Document passage —

Welcome, and thanks for joining me! A couple of years ago, the planets looked to be aligning for a fantastic shift in the realm of pro-wrestling. Talk of a smashing new promotion with a television deal and “serious, sport-based wrestling” was on everyone’s lips. Finally, the modern wrestling fan’s life of “eating shit and learning to love the taste” was over. Or was it? Meet me here every Thursday to pick apart the actions of the daft, the dangerous, and the desperate in pro-wrestling… well, in AEW anyway.
As AEW has only been around for two years so far, there hasn’t been enough time for everyone’s buyer’s remorse to kick in yet. We’ve all heard that Vince McMahon can be bothersome to work for, but is he the worst? I’ve even written about Vince in great detail before, and although I agree that his world of rules seems like a nightmare, I’m not sure that the alternative is much better. There are those who felt the timid Tony Khan would be the lesser of two evils and jumped in with both feet, but do they regret it? Did they benefit from the move, or did they just receive a token gesture when they showed their newly found allegiance? Either way, I can see why people would want to leave WWE, but I also spot some regret in there; and let’s not mention that injury list that keeps piling up… oops.

Provided data —
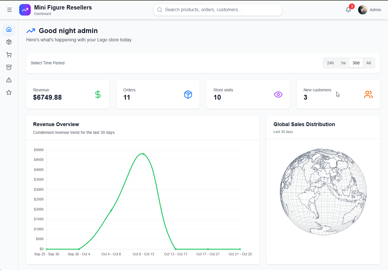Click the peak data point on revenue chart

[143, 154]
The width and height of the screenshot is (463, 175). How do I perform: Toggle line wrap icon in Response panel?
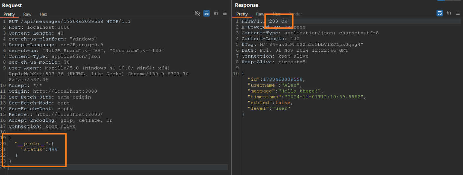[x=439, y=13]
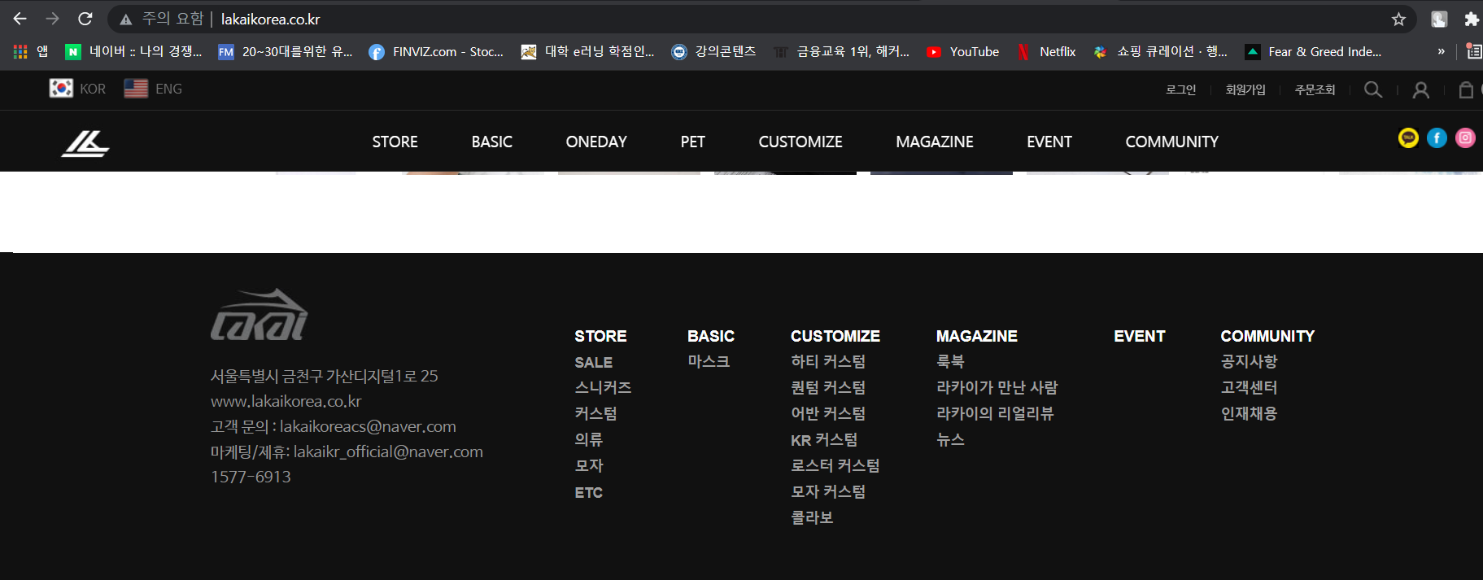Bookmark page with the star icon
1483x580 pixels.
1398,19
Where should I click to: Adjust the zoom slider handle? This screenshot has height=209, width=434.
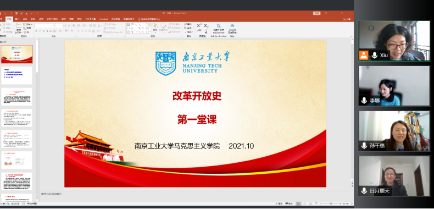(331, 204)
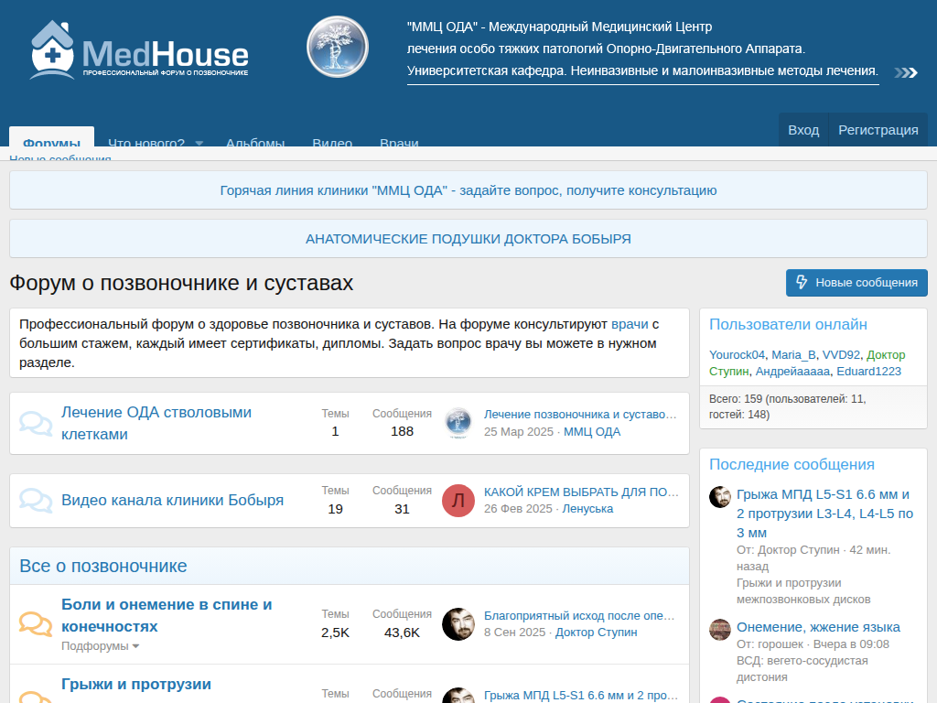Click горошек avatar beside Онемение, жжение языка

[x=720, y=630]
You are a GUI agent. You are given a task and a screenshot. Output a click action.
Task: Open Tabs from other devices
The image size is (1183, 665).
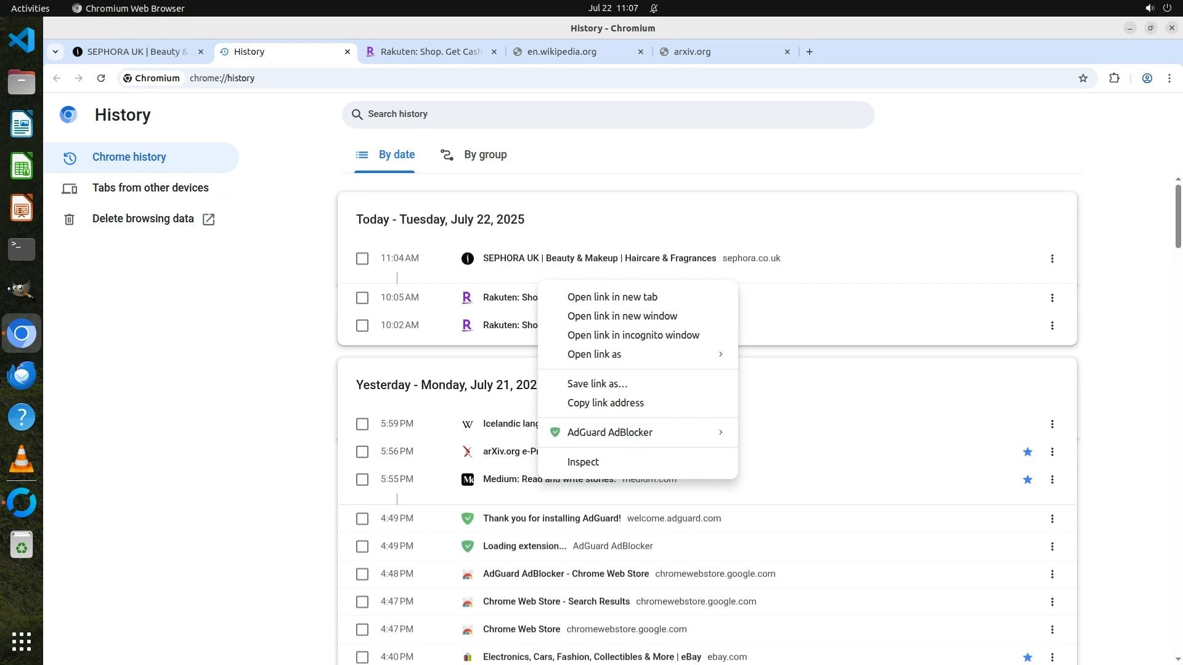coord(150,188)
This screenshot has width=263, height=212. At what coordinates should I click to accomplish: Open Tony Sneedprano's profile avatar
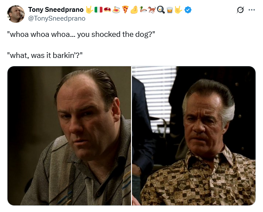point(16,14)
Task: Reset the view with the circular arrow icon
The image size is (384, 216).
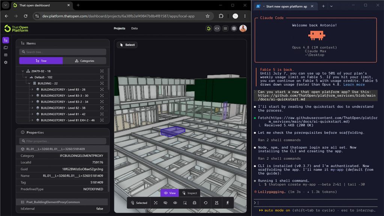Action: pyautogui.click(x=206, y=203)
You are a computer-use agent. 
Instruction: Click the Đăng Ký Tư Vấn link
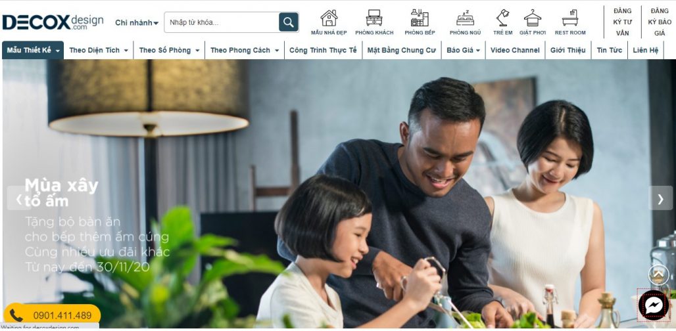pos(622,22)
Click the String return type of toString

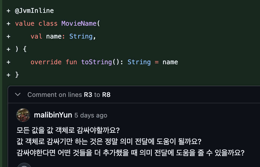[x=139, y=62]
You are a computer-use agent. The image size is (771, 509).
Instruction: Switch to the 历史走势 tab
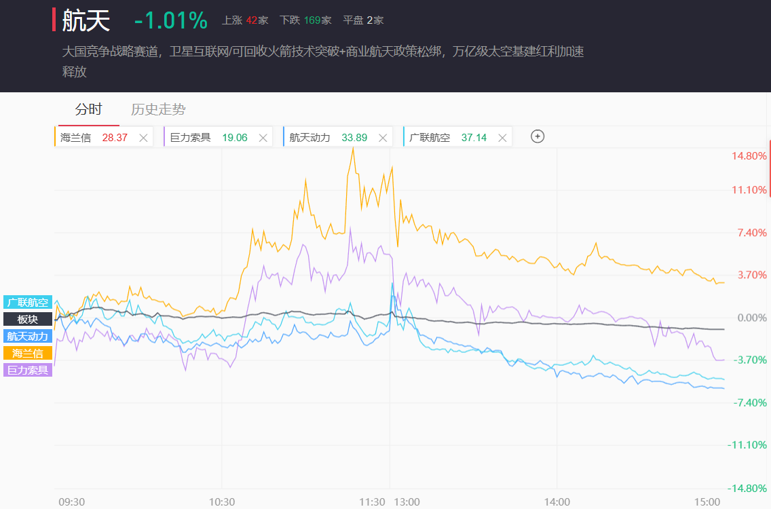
--
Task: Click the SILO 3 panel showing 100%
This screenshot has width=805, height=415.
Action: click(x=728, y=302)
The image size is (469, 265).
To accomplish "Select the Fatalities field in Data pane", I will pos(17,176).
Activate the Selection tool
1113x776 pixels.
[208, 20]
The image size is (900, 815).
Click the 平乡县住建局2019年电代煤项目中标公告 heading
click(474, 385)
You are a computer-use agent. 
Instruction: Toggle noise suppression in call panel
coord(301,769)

Requirement —
Please answer these questions about the wrestling column.
1. On what day of the week does the writer invite readers to meet?
2. How long has AEW been around so far, according to the column?
3. Who does the column call "timid"?

Solution for this exercise —
1. Thursday
2. Two years
3. Tony Khan